The second paper by Eldevik and colleagues (2010) is a more narrowly focused review of early intensive behavioral interventions for children with autism. Unlike other reviews of autism intervention (e.g., meta-analysis of intensive behavioral intervention by Reichow & Wolery, 2009; narrative review of comprehensive approaches by Rogers & Vismara, 2008), Eldevik et al. used individual participant data from 16 group design studies of behavioral intervention for children with autism. Reliable change indices, absolute risk reduction, and the number needed to treat were the quantitative metrics for judging intervention change in IQ and adaptive behavior for children in three groups: behavioral intervention, control group, and a comparison group. Although not without methodological limitations, this novel approach to aggregating and analyzing individual participant data in group design studies makes important contributions to the evidence base in early intensive behavioral interventions for children with autism. Furthermore, in using the reliable change index and number needed to treat, the authors provide important information that may be useful for public health and policy decisions.

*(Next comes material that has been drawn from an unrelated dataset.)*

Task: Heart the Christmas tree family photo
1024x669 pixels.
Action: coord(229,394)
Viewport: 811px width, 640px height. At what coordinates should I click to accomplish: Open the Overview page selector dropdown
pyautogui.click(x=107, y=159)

Together, these papers represent two important points on the continuum of research reviews and syntheses that are required in the field of intellectual disabilities. There is certainly a need for a range of papers that would complete this continuum, as outlined in the original Call for Papers. Our concern is that few such papers have been written to date, perhaps because the task is daunting or the research literature too limited or varied in method or focus to yield systematic reviews that meet contemporary standards. It is our hope that this will be the first of several special sections on evidence-based practices, and we invite inquiries and submissions for future sections.